- _EXERCISE OBJECTIVE_
From the entries that follow, work out how many lines contain "Maravillosas". Write the number only.

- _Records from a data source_
=====
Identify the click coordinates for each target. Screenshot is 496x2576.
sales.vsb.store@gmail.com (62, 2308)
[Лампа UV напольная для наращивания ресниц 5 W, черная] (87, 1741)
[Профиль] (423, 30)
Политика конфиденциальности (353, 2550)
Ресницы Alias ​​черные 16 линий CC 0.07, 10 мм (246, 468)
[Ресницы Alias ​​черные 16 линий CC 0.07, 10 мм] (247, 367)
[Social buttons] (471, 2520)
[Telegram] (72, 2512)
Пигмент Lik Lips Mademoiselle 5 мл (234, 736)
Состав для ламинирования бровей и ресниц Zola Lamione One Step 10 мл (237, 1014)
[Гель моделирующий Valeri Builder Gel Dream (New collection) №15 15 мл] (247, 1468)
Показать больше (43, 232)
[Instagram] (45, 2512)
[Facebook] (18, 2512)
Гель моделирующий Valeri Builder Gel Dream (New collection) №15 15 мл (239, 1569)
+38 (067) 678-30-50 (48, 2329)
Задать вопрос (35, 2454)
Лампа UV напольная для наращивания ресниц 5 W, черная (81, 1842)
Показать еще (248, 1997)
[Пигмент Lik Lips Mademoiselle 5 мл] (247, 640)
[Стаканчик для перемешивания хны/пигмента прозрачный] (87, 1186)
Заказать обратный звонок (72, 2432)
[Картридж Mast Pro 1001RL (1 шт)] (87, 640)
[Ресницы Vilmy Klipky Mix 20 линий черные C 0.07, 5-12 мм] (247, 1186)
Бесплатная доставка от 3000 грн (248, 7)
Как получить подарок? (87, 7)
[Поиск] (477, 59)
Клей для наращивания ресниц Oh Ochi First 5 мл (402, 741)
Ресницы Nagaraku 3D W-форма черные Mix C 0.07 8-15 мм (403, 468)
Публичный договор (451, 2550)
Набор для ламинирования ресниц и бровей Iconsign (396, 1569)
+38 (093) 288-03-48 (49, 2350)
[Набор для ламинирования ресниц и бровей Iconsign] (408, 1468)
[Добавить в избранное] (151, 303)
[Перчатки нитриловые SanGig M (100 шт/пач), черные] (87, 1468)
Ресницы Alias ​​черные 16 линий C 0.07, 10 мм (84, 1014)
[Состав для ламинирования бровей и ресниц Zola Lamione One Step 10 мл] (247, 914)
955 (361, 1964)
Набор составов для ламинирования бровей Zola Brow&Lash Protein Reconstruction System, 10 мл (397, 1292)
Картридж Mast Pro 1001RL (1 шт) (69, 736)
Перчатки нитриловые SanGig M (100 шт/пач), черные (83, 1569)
=====
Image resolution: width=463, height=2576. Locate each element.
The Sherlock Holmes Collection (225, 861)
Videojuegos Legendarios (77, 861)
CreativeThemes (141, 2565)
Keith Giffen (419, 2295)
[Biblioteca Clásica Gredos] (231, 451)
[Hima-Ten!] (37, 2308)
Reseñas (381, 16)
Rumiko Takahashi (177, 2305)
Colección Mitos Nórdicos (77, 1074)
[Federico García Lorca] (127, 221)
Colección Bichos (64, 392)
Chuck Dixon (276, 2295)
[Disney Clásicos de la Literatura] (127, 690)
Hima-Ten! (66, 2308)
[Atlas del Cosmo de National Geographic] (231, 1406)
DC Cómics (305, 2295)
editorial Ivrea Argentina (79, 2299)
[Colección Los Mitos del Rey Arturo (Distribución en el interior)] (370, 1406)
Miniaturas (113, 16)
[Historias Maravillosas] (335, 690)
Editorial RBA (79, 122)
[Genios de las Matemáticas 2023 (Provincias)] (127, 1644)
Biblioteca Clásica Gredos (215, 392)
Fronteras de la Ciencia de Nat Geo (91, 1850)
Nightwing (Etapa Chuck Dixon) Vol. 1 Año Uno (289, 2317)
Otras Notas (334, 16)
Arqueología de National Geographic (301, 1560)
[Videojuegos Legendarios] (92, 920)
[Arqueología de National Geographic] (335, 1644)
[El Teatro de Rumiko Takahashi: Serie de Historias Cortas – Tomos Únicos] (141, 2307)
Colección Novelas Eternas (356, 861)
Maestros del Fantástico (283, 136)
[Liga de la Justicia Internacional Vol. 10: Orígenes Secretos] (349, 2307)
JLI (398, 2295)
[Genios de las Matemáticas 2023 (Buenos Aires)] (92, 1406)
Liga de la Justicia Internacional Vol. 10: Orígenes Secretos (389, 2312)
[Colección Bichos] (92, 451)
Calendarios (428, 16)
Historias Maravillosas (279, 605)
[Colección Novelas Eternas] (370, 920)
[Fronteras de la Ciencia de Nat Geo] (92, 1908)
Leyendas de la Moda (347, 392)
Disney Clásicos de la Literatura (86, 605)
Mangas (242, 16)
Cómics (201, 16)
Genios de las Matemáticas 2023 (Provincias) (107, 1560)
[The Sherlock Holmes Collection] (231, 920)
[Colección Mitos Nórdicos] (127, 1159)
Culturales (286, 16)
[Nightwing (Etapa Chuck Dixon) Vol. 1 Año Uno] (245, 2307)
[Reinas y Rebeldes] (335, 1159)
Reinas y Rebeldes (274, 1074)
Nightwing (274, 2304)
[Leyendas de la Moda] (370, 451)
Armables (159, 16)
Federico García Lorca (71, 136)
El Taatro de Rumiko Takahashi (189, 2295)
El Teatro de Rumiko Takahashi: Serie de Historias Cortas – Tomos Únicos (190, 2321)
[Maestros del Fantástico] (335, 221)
=====
- _ANSWER BOX_
2